Beberapa tahun yang lalu, dalam perjalanan darat menuju Yogyakarta, saya pernah mampir di Cirebon untuk makan siang. Yang saya ingat, saat itu Nasi Jamblang begitu istimewa. Sampai saat ini pun saya masih ingat rasa masakan khas Cirebon ini.
Desember 2015 lalu saya main ke Cirebon. Nggak ada acara khusus, sih. Hanya memanfaatkan long weekend karena saat itu ada tanggal merah memperingati Maulid Nabi.
Hotel yang saya tempati berada di pusat kota. Dari sini dekat ke mana-mana. Lingkungannya pun lengkap dengan fasilitas seperti mall, berbagai hotel lain, dan tentu saja tempat-tempat wisata kuliner.
Sebelum sampai ke Cirebon, saya sudah niat banget untuk makan Nasi Jamblang lagi. Maka, ketika sudah berada di Cirebon, saya pun berburu makanan ini. Lokasi hotel sangat dekat dengan warung Nasi Jamblang Bang Dul.
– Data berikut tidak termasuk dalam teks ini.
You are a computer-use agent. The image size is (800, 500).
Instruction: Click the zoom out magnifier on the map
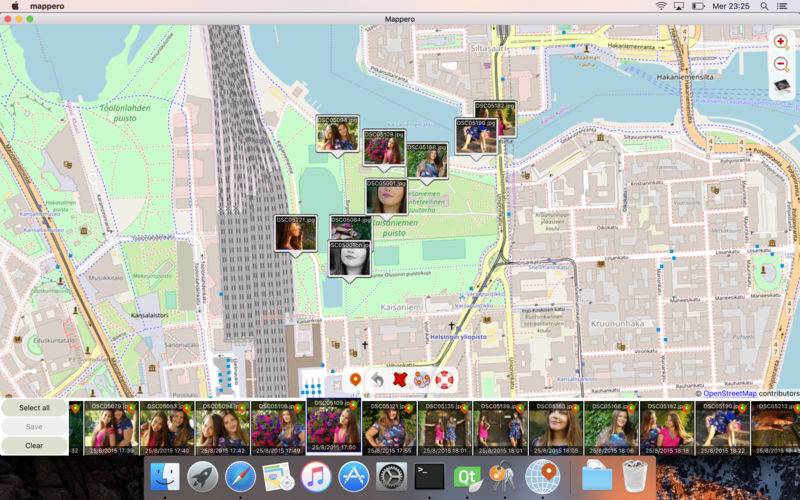781,64
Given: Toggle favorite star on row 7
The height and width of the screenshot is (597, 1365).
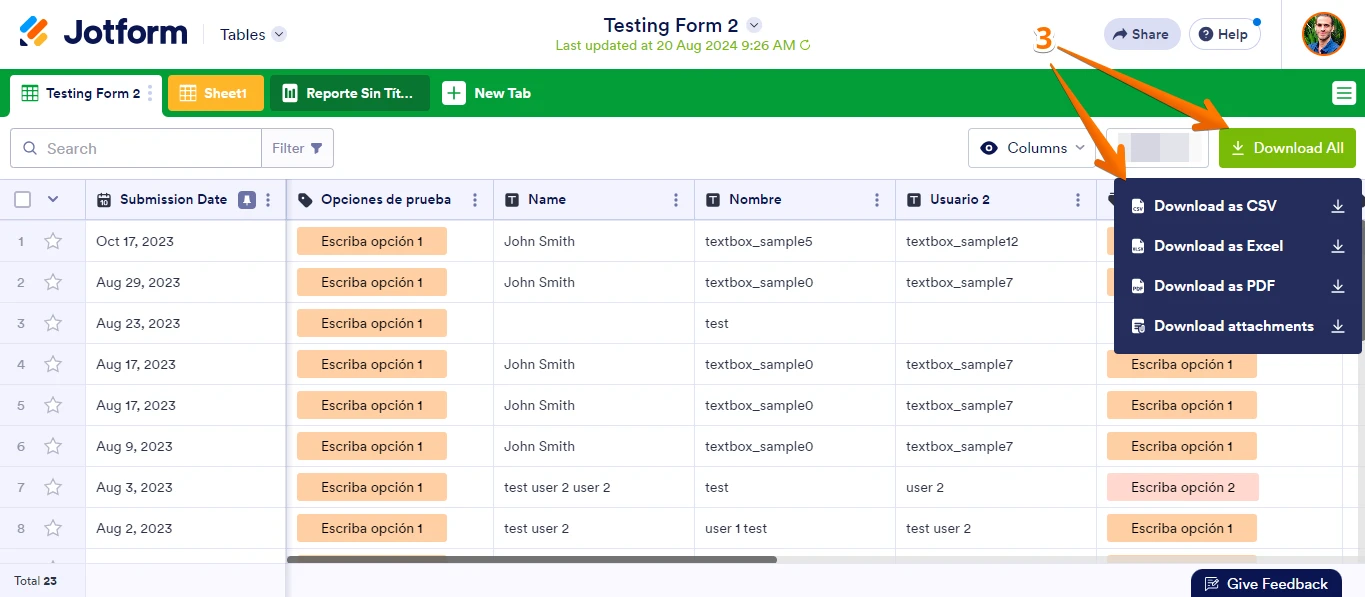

Saya hanya perlu berjalan kaki sekitar 200 meter, sampailah di warung yang terkenal ini.
Inilah risiko dari tempat terkenal. Ketika saya sampai di warung ini jam delapan malam, warung sangat penuh! Banyak pembeli yang menyerbu warung ini. Kelihatannya pembeli-pembeli tersebut berasal dari kota lain, dan sebagian besar dari Jakarta. Saya melihatnya dari banyaknya mobil plat B yang terparkir di depan warung. Begitu melihat kerumunan yang penuh sesak, serta tidak tersedianya tempat duduk, saya langsung membatalkan niat makan di sini.
Duh, perut sudah lapar, ditambah suasana yang hiruk pikuk serta tempat duduk yang harus menunggu tamu lain selesai makan, membuat saya langsung merasa lelah. Saya pun memutuskan untuk makan di kedai sebelahnya dan langsung memesan empal asem.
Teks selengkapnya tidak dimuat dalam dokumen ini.